KDDIは5月11日、2016年度の通期決算を発表した。売上高は前年度比6.3%増の4兆7483億円、営業利益は9.7%増の9129億円と増収増益を達成。今期も最高益を更新するなど、好調な決算を記録した。
好調の要因はパーソナルセグメント、すなわち国内通信事業の好調によるところが大きい。1人あたりの月間通信料収入を示すauの総合ARPAが前年同期比3.4%増の6340円に伸びており、auとMVNOを合わせたモバイル通信料収入は前年度比1.8%の1兆7863億円となっている。
そしてもう1つ、2016年に総務省が実施した「端末販売実質0円禁止」などの措置の影響もあって、端末販売奨励金と販売手数料を合わせたトータルの販売コストが、前期比で850億円も削減されたことも、業績の向上には大きく影響しているようだ。もっとも、UQコミュニケーションズの設備減損やコスト増など減益要因もいくつかあったことから、パーソナルセグメント全体では545億円の増益となっている。
しかしながら、KDDIにとって総務省施策の影響はプラスの効果だけではない。決算説明会の場において、KDDI代表取締役社長の田中孝司氏は「キャリア間の競争はほぼ落ち着き、流動していない。逆にMVNOへの流出が顕著になっている」と話し、スマートフォンの販売も前年比で3.8%落ちていると説明。さらに長期優遇プログラム「au STAR」を中心とした顧客還元のため、250億円の減益要因があるとするなど、マイナスの影響が随所に出ているとした。
そうした市場環境の変化もあり、KDDIは2016年度から、それまでの「3M戦略」に代わる新たな中期目標「ライフデザイン戦略」を掲げている。田中氏はその中期目標の達成に向け、2016年度から2017年度にかけては3つの事業に注力し、変革を加速するとしている。
国内通信事業に関しては、auの携帯電話事業と、傘下企業のMVNOの契約数を合わせた「モバイルID数」を拡大していくとのこと。このモバイル数は最近まで、MVNOなどへの流出によってauユーザーが減り、下降トレンドが続いていた。しかし、年度末にはMVNOの大幅な伸びによって、上昇トレンドへと転じている。

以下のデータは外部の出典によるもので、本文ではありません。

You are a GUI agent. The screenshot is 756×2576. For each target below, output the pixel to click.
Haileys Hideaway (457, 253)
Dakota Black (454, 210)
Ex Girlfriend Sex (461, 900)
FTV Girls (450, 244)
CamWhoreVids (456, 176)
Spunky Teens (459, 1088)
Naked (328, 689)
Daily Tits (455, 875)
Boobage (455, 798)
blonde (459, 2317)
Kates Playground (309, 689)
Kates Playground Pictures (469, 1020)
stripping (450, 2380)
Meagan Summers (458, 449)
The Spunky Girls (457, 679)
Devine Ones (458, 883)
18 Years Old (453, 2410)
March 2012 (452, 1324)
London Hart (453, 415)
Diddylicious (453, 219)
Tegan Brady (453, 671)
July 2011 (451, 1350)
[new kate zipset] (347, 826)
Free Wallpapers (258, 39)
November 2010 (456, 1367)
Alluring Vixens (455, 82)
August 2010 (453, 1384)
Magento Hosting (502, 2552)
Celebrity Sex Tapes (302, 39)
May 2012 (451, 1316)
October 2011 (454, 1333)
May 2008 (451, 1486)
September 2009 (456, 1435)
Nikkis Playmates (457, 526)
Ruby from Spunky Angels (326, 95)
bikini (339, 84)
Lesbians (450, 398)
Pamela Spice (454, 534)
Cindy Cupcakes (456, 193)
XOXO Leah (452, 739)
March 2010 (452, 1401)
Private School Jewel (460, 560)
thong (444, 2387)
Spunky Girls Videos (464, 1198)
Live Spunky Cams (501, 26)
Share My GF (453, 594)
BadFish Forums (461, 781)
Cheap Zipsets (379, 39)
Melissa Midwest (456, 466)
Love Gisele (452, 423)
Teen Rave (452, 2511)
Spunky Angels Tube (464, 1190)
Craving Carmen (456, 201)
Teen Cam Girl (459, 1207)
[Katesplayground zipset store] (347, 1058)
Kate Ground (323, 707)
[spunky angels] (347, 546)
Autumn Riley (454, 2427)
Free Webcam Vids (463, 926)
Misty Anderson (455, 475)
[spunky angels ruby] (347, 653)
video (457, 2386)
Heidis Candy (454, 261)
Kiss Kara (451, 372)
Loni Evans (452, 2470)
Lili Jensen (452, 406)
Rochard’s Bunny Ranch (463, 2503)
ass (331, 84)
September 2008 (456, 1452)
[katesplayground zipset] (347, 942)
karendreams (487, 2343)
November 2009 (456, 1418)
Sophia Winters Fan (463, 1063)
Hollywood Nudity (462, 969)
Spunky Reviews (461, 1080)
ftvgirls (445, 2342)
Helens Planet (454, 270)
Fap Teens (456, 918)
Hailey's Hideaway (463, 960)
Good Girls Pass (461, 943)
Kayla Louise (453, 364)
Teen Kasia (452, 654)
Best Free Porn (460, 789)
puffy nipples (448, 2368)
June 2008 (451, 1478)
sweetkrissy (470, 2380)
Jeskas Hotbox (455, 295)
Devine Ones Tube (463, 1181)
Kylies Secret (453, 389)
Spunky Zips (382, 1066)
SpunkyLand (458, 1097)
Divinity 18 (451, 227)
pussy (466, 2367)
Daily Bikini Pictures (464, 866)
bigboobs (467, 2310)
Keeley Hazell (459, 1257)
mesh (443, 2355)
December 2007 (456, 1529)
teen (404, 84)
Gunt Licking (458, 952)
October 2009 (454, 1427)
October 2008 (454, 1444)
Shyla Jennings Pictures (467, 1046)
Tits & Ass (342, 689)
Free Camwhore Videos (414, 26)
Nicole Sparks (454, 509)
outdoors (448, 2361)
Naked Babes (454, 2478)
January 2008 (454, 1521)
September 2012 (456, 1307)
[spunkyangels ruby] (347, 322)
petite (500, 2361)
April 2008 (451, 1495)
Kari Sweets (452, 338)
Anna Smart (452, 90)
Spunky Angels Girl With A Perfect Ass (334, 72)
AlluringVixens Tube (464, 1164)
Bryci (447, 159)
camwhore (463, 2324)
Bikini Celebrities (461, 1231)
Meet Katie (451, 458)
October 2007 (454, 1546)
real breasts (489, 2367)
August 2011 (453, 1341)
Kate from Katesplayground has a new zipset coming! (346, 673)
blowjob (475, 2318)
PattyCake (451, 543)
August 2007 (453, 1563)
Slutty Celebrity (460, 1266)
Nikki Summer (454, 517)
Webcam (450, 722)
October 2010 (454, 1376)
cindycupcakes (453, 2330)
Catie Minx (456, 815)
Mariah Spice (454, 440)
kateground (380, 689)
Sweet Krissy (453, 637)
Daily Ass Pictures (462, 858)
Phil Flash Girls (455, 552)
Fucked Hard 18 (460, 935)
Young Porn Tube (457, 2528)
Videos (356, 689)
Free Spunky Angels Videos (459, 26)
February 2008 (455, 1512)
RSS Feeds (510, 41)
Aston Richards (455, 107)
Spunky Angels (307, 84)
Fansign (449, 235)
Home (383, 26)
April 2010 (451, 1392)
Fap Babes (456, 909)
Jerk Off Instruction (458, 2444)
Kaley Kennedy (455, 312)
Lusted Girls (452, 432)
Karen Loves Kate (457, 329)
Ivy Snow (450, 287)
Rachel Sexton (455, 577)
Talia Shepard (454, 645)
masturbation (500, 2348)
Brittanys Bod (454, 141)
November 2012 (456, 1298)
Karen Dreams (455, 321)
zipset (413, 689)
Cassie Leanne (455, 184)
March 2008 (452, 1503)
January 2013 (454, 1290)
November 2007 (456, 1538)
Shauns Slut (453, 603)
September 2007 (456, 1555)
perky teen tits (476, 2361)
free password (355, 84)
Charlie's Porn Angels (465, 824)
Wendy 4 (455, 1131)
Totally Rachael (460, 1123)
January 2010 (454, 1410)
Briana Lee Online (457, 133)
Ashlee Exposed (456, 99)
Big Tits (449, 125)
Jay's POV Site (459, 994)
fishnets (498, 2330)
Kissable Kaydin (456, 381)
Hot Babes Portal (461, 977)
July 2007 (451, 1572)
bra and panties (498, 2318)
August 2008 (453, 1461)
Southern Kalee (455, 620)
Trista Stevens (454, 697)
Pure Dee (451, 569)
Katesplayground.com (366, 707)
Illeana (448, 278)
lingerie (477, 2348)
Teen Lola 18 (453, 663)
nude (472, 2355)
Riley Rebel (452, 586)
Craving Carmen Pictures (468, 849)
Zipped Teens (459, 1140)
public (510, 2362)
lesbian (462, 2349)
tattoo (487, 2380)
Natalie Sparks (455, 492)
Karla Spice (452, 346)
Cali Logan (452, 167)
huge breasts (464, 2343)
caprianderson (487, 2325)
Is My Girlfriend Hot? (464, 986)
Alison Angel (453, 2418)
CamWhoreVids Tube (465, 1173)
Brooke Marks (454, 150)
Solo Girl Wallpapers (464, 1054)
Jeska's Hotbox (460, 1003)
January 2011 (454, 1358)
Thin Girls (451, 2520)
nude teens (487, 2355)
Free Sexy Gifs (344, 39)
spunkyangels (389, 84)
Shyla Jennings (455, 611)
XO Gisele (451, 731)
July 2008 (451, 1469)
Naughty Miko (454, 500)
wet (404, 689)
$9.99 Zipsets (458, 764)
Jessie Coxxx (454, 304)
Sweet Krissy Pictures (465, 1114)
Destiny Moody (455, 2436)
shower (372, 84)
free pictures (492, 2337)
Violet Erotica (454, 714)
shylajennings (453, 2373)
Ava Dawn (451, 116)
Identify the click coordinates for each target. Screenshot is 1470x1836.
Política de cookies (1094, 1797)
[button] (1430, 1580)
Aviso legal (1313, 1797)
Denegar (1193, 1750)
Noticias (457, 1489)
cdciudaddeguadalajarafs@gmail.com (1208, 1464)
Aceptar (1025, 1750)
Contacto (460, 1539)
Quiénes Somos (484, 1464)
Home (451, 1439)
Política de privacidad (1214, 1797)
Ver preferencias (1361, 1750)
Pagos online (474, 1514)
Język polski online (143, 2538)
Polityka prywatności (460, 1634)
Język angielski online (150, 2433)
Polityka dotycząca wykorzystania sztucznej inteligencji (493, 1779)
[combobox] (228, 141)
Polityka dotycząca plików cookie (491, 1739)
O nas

そこで今後のau事業に関しては、au STARによるポイント施策の強化や、大容量データ通信サービス「スーパーデジラ」の利用拡大によって、顧客の繋ぎ止めと売上拡大を図るとしている。一方のMVNOに関しては、グループ各社の拡大を担う「UQ mobile」、ケーブルテレビ利用者との関係を強化する「J:COM MOBILE」、SIMによる契約を主体に新規顧客開拓を図る「BIGLOBE」と、各社の強みを生かしながら契約数の拡大を進める方針だという。
ライフデザイン事業に関しては、ディー・エヌ・エー(DeNA)のEC事業の一部を買収して「Wowma!」を展開したように、M&Aの拡大によってノウハウや顧客基盤を獲得して事業領域を拡大。さらに、IoTを見越した出資や提携も積極的に進め、IoTビジネスの拡大も進めていくとのことだ。
そしてグローバル事業については、ミャンマーやモンゴルで展開しているモバイル通信事業と、欧州を中心に展開しているデータセンター事業の強化によって業績拡大を図る方針とのこと。前者に関してはLTEネットワークの本格展開、後者に関してはデータセンターの高品質化によって競争力を高める考えのようだ。
最後に田中氏は、2017年度の業績予想についても言及。営業利益は2016年度比で4%増の9500億円を目標にするとし、モバイルID数とau経済圏の流通総額を主要KPIとして、それぞれ2655万契約、1.7兆円を目指すとした。ちなみに設備投資は、2016年度比106億円増の5300億円を予定しているという。
今回の決算説明会では、スーパーデジラのテザリングオプション料金が月額1000円(2018年3月31日まで無料)に設定されていることに対して記者から質問が飛んだが、田中氏は「導入当時、料金設定は深く考えていなかった」と答えた。
同プランはスマートフォンの利用が大半を占めると捉えていたとのことで、「足元を見ると、有料化してもネガティブな意見しか出ないので、(4月に無料期間を)1年間延期した。市場がだいぶ変化しつつあるので、来年春以降に月額料金を無料にするかどうか、もう少し考えさせて欲しい」(田中氏)と、2018年以降の料金見直しの可能性も示唆した。